Physiological Disturbances Associated with Neonatal Intraventricular Hemorrhage: Annually, nearly 5,000 extremely low birth weight (ELBW, birth weight ≤1000 g) infants in the US develop severe intraventricular hemorrhage (IVH, grades III and IV); this devastating complication of prematurity is associated with long-term adverse neurodevelopmental sequelae, such as cognitive, behavioral, and learning disabilities, as well as cerebral palsy. Unfortunately, identifying the ELBW infants who are at highest risk for developing IVH and who could benefit most from specific interventions has been difficult and based on retrospective studies. Our overall goal is to prospectively evaluate and understand disturbed physiological phenomena associated with IVH in order to predict those infants most at risk and to develop best care clinical practices that may subsequently limit severe brain injury in ELBW infants. While the etiology of IVH is multifactorial, disturbances of cerebral blood flow (CBF) and cerebral autoregulation play important roles; both are influenced by alterations of gas exchange and systemic hemodynamics associated with routine intensive care procedures. Extremes of CO2 may have deleterious effects on infants' CBF because the arterial CO2 tension (PaCO2) is a potent mediator of cerebral vascular tone and influences cerebral blood supply. Hypotension or hypertension may cause cerebral hypo- or hyperperfusion, respectively, leading to IVH in infants with impaired cerebral autoregulation by an ischemia/reperfusion mechanism. Because disturbances of PaCO2, blood pressure (BP), and heart rhythm are common in ELBW infants undergoing intensive care, our central hypothesis is that alterations and extremes of these physiological factors that influence CBF and cerebral autoregulation in ELBW infants may initiate IVH and serve as important predictors of ELBW infants most at risk of IVH, thereby allowing identification of a high-risk subgroup of infants who may benefit most from intervention.
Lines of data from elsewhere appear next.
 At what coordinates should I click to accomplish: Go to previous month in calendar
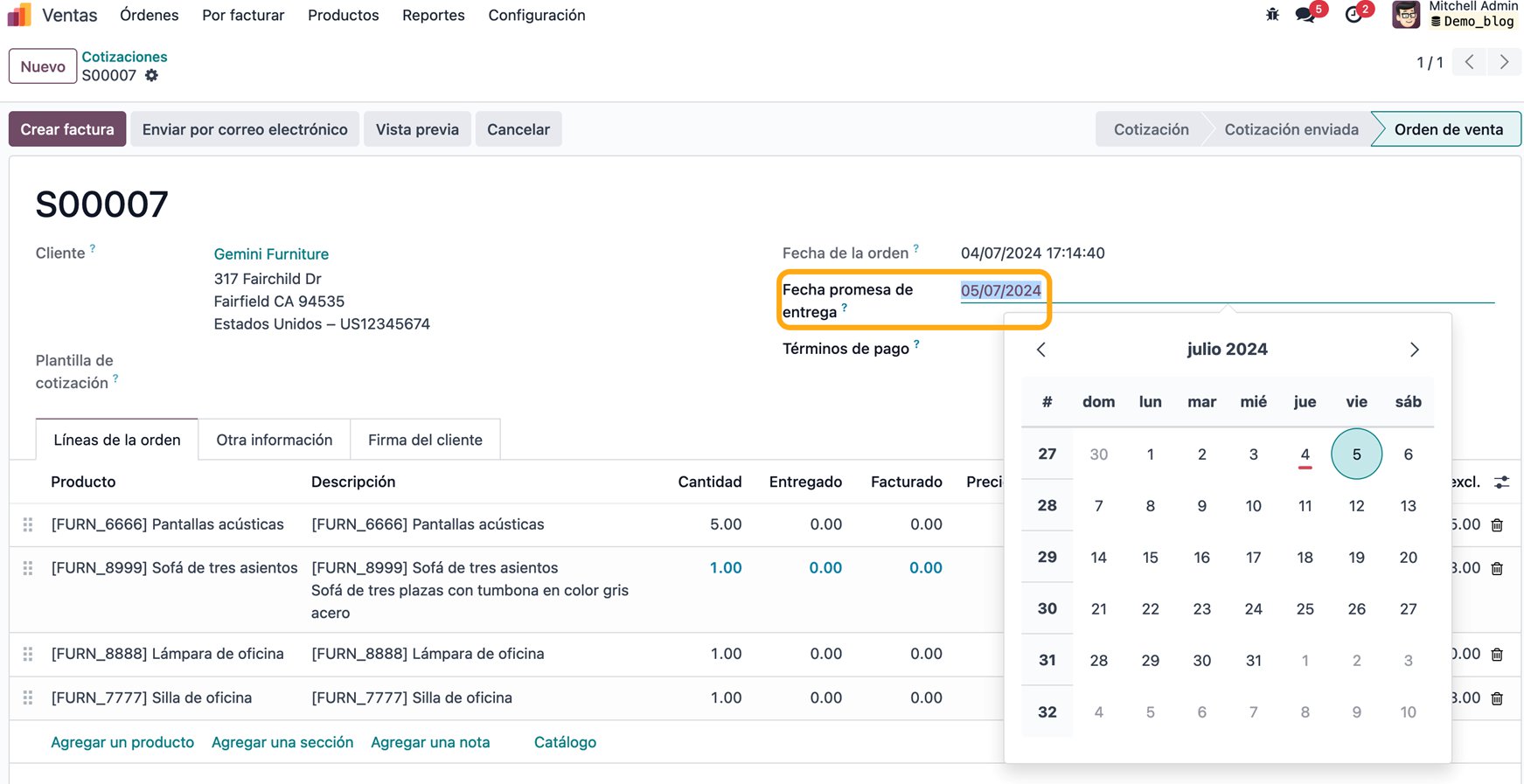(x=1040, y=350)
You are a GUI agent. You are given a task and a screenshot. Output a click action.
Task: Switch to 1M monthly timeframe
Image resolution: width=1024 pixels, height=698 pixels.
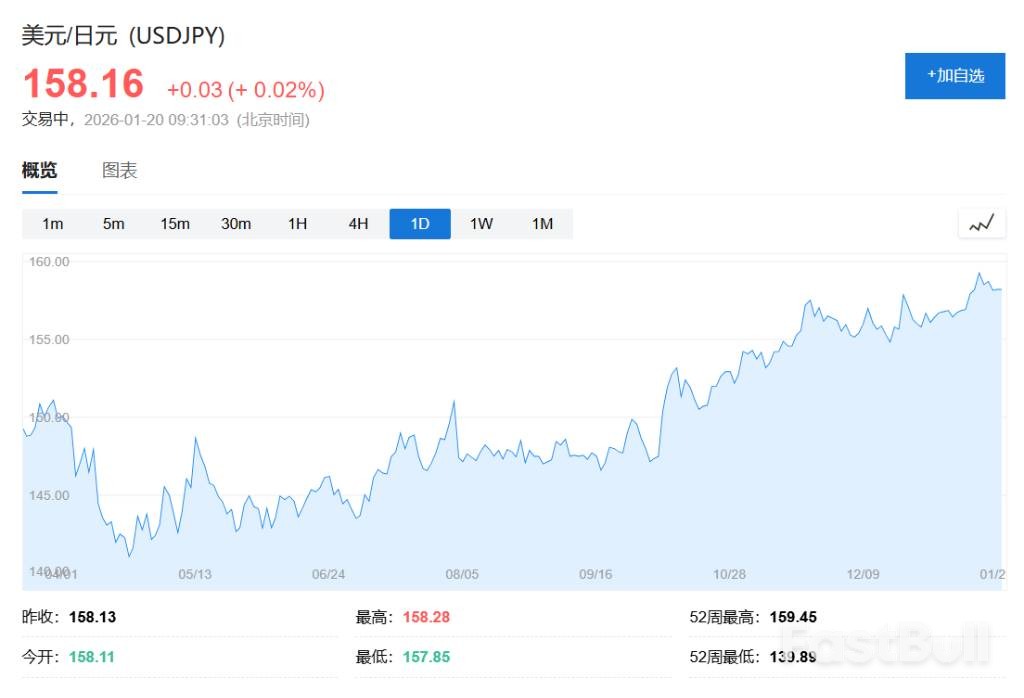pyautogui.click(x=542, y=224)
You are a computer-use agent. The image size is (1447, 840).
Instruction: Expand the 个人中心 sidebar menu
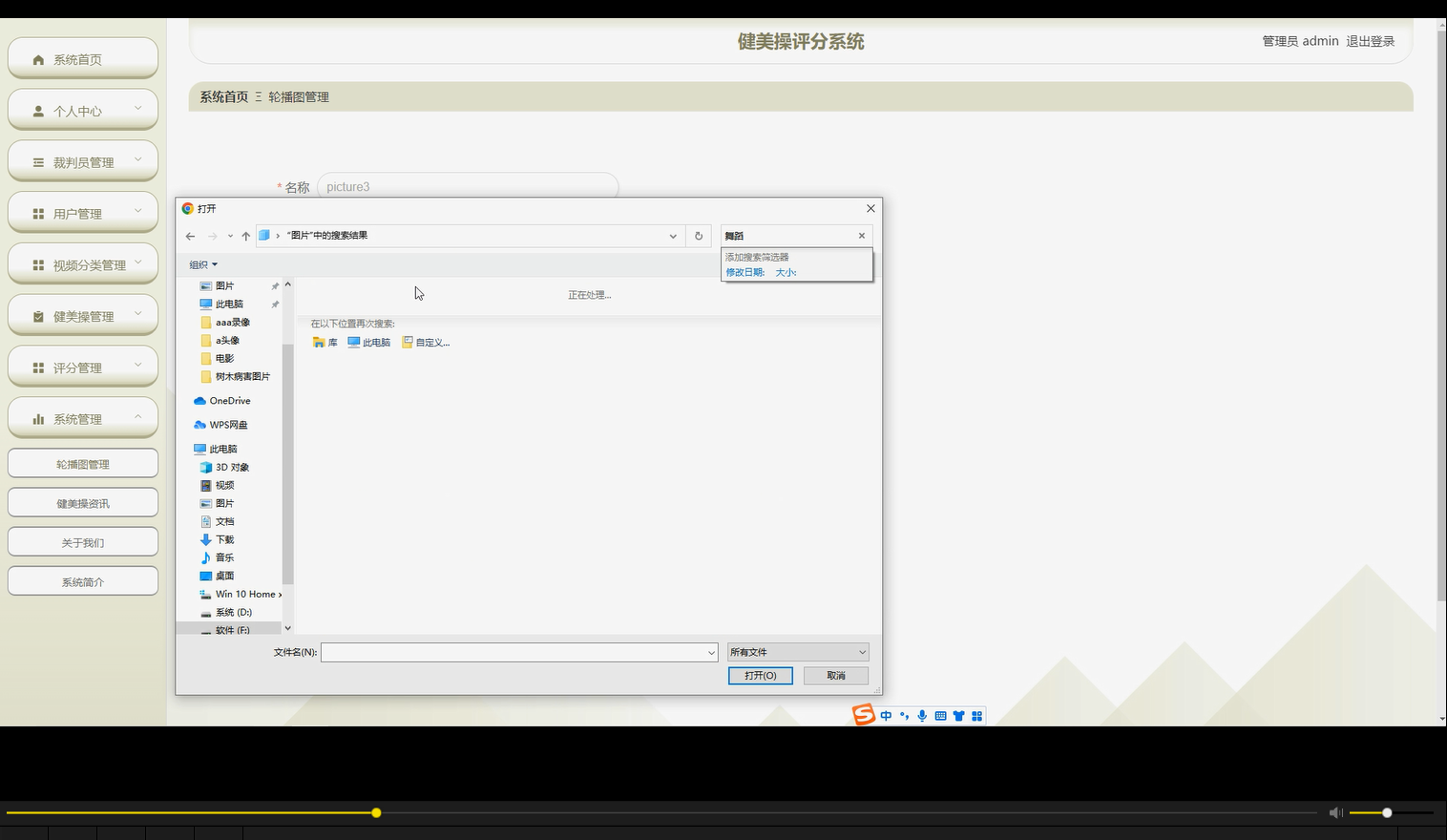click(82, 110)
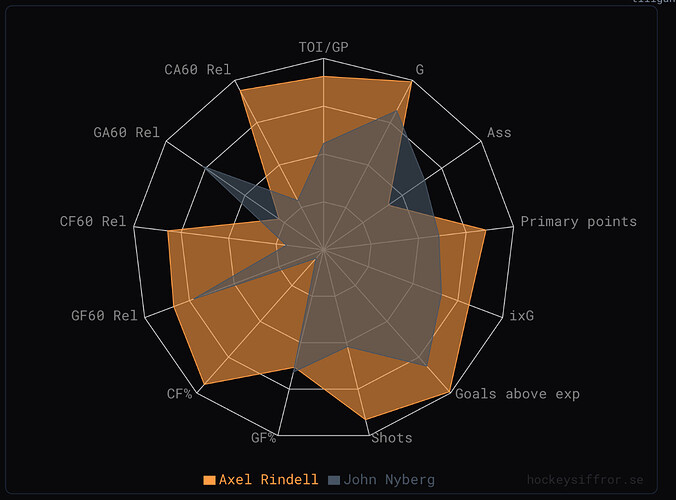The height and width of the screenshot is (500, 676).
Task: Click the Primary points axis label
Action: point(579,222)
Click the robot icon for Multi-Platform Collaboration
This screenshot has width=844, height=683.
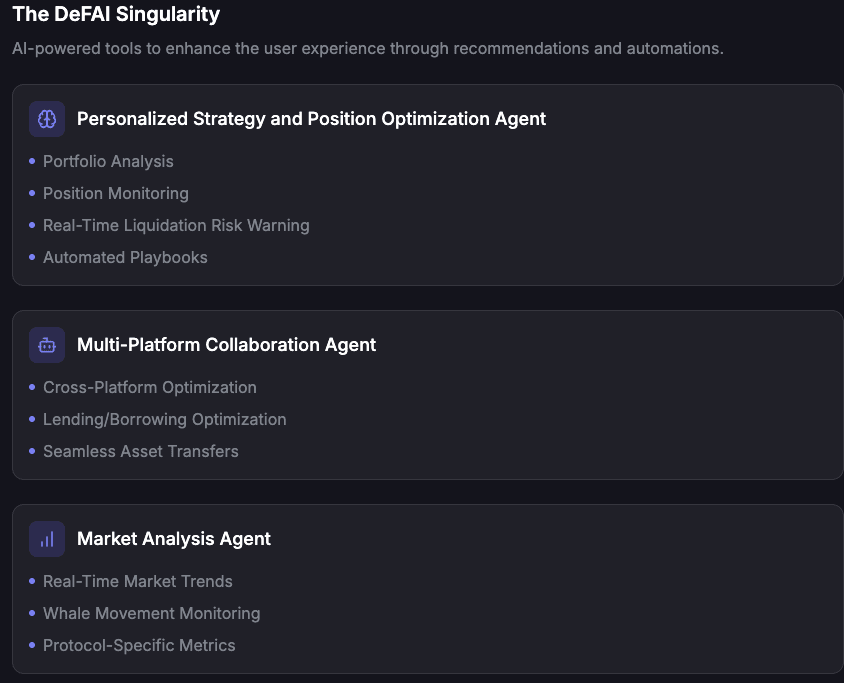[x=47, y=345]
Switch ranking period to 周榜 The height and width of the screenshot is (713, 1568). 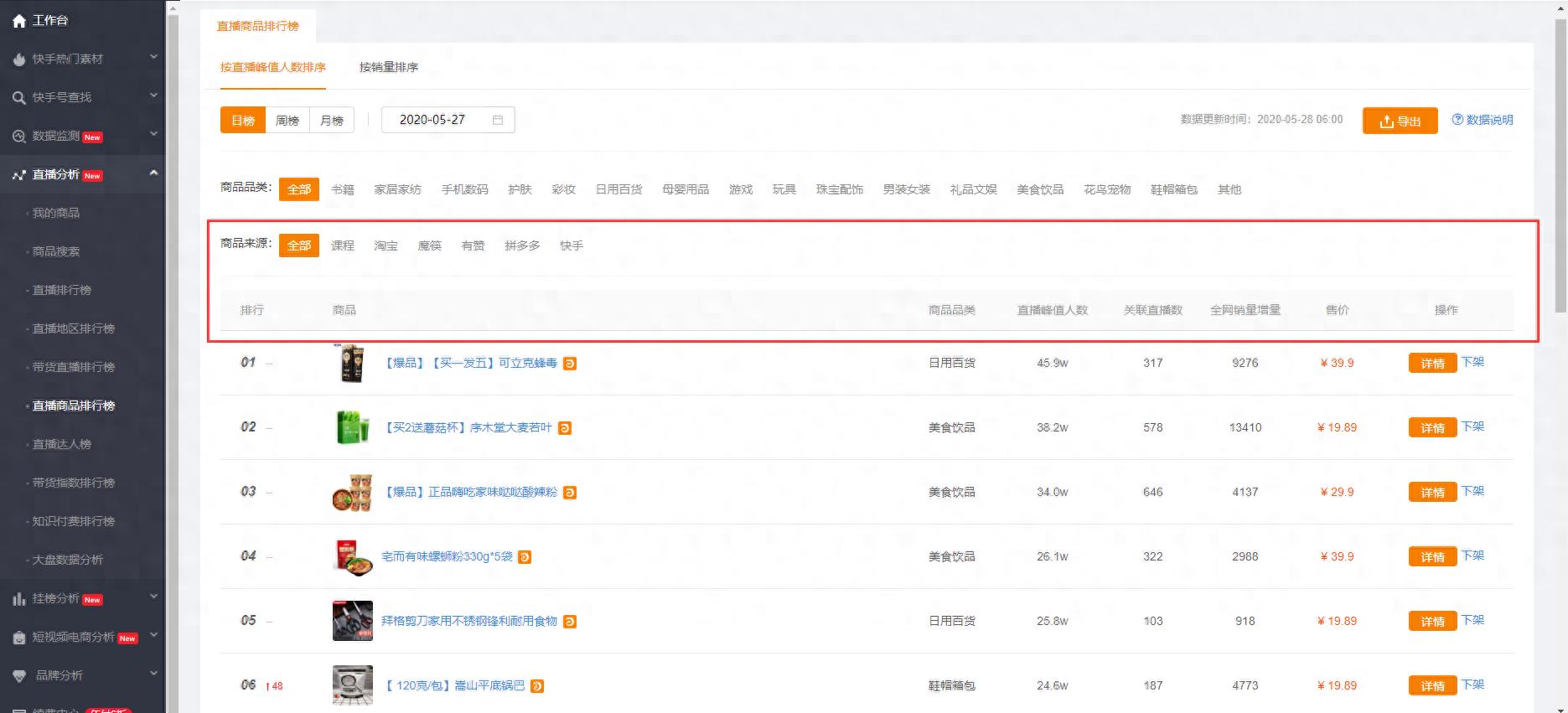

Doppler ultrasound is a widely used non-invasive method to study neonatal cerebral hemodynamics; it was first used in newborns in 1979. Determining cerebral blood flow (CBF) velocity by ultrasound is based upon the Doppler principle where a change in the frequency of a sound wave is caused by the relative motion between an observer and a sound source. The procedure is non-invasive, safe, easily performed at the bedside without disturbing the infant, provides real-time information, and is ideal for making serial measurements from stable or sick infants. Additional advantages of using Doppler ultrasound to measure CBF velocity (an indirect measure of CBF) are that no radioactive materials or chemicals (such as xenon or nitrous oxide) are used, manipulations are not required (as with venous plethysmography), and the technique does not require alterations of oxygen concentration (as with near infrared spectroscopy). Dynamic monitoring is another important benefit of this technique because it allows continuous and instantaneous measurements of CBF velocity. Thus, this method offers a non-invasive approach to investigate how disturbances of CBF velocity in VLBW infants may be linked with brain injury.